New ways to sell, contactless payments and automation are shaping business in 2022
Square reports look at consumer and business trends for Canada’s retail and restaurant industries
Two new commerce reports from Square, the globally trusted software, payments and hardware solution for businesses of all types and sizes, indicate Canadian businesses are increasingly looking to new channels to grow and diversify the ways they can meet Canadian consumers wherever they are. These and other insights are summarized in two new reports from Square Canada: Future of Retail and Future of Restaurants.
Square commissioned Wakefield Research to survey retailers, restaurateurs and consumers across Canada and found that many of the new ways of doing business established through a two-year long pandemic are here to stay. For retailers, the most notable shift is the move to more omnichannel selling, particularly through social media. In fact, more than half of Canadian consumers surveyed (57%) said they are interested in trying newer ways of shopping, such as directly through social media, virtual reality or livestream shopping.
“There is a growing number of marketplaces and social media platforms, each of which approach their audiences differently. This variety can make it difficult for Canadian retailers to figure out how best to reach their customers in a relatable way,” said Roshan Jhunja, GM, Square for Retail at Square. “Fortunately, technology keeps evolving to help businesses. Choosing a business partner with a broad set of business tools can help retailers navigate evolving and emerging channels. And some trial and error can be beneficial; many businesses have had success approaching new sales channels experimentally, testing to see what works and then leaning into that.”
It’s a strategy that is gaining momentum among retailers. Square’s report reveals that nearly all Canadian retailers (88%) who offer online shopping also sell their goods directly through at least one social media platform. More than half of Canadian retailers that offer online shopping have already enabled selling on Instagram (55%) and Twitter (51%). Going forward, Canadian retailers demonstrated an interest in using other newer ways of selling as well, including livestream shopping (56%), window shopping with QR codes for purchases (55%) and virtual reality technology for customers to experience products in a virtual shop (53%).
Restaurateurs have also used creativity to diversify their offerings to customers through the pandemic, with many new sales channels expected to stay in place long after the masks come off.
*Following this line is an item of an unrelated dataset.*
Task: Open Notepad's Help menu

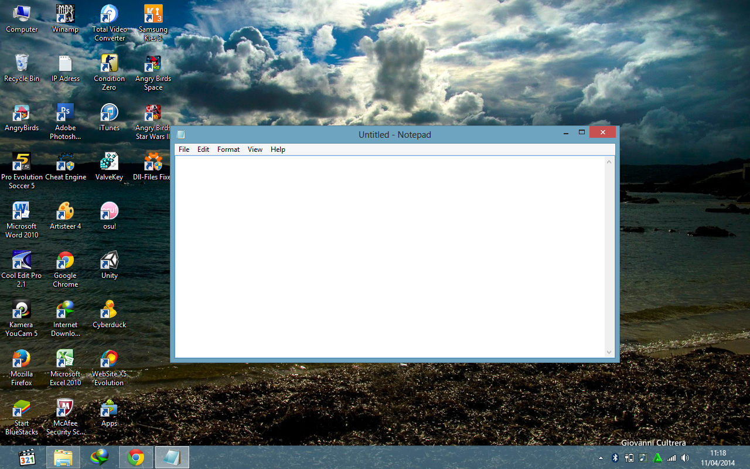Action: tap(278, 149)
Ninety six per cent of restaurant owners and managers surveyed say they will be keeping at least one innovation beyond the pandemic, including offerings such as online cooking classes (52%), meal or cocktail kits (50%), grocery items or other products for sale (48%), subscriptions or memberships (48%) and pre-made frozen meals (44%).
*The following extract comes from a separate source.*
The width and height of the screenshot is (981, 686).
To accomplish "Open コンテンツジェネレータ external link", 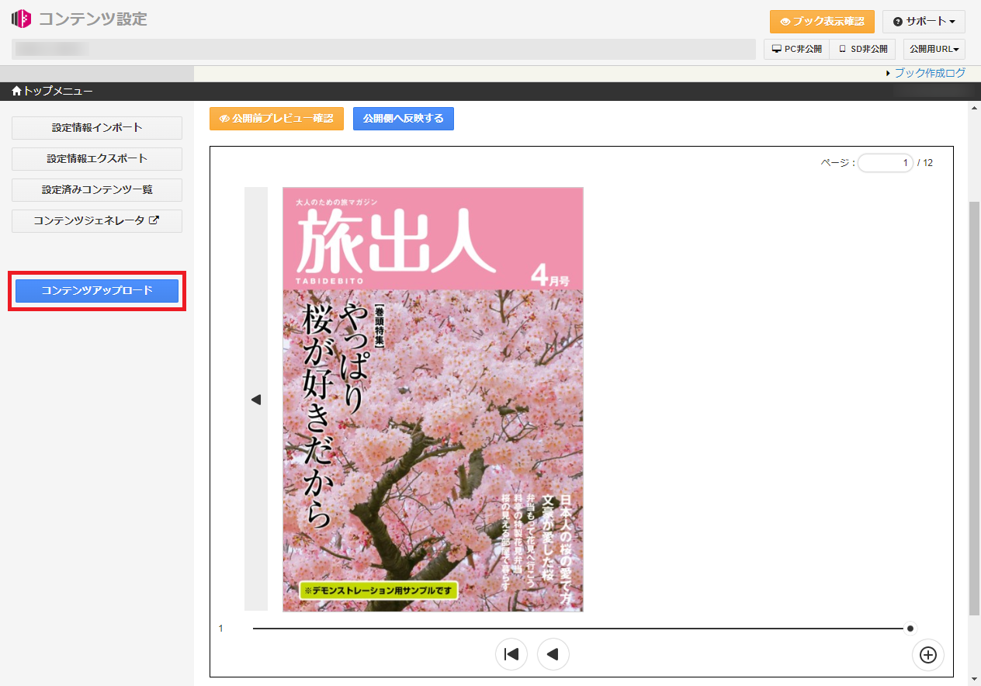I will [97, 220].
“Customers are the lifeblood of restaurants, but often it feels as if restaurants are only able to understand bits and pieces of who their customers are. New tools help restaurants recognize who their regular customers are, which customers churned and, overall, how customers are experiencing the restaurant,” said Bryan Solar, GM Restaurants at Square. “This can unlock a lot of opportunities for restaurants to build a larger, more loyal customer base, as well as launch new revenue streams that will appeal to their customers wherever they are.”
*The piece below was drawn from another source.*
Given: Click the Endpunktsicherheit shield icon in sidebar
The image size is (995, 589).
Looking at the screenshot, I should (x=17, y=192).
Other key findings from the Future of Retail and Future of Restaurants reports include:
Businesses are embracing technology
- Nearly all Canadian retailers (93%) are using or planning to use automation technology to decrease staff members’ hands-on time, particularly for communicating with customers (48%) and inventory management (45%)
- Almost all (99%) restaurants agree that increased automation for back-of-house operations would allow staff to focus on more important tasks
- 42% of Canadian retailers upgraded their business technology in 2021 as a result of the economic impacts of COVID-19
“The Great Resignation” has businesses worried
- 85% of restaurants continue to experience labour shortages
- Nearly half of retailers in Canada (48%) expect to struggle with attracting and retaining staff in 2022
- The concern is even more pronounced amongst larger retailers with multiple locations (52%) and with 10+ employees (51%)
COVID-19 led businesses to invest in ways they might not have otherwise
- 39% of Canadian retailers expanded their marketing or advertising, with over one-third (34%) adding or expanding customer loyalty programs
- Restaurateurs see automation as being able to fill critical gaps in many areas when not fully staffed, including accepting payments (57%) and managing orders (56%)
The Square Consumer Survey – Canada was conducted by Wakefield Research among 1,000 nationally representative Canadian consumers ages 18+ between October 8 and October 21, 2021, using an email invitation and an online survey.
The Square Retail Survey – Canada was conducted by Wakefield Research among 500 Canadian retail owners and managers between October 8 and October 21, 2021, using an email invitation and an online survey.
The Square Restaurant Survey – Canada was conducted by Wakefield Research among 500 Canadian restaurant owners and managers between January 4 and January 18, 2022, using an email invitation and an online survey.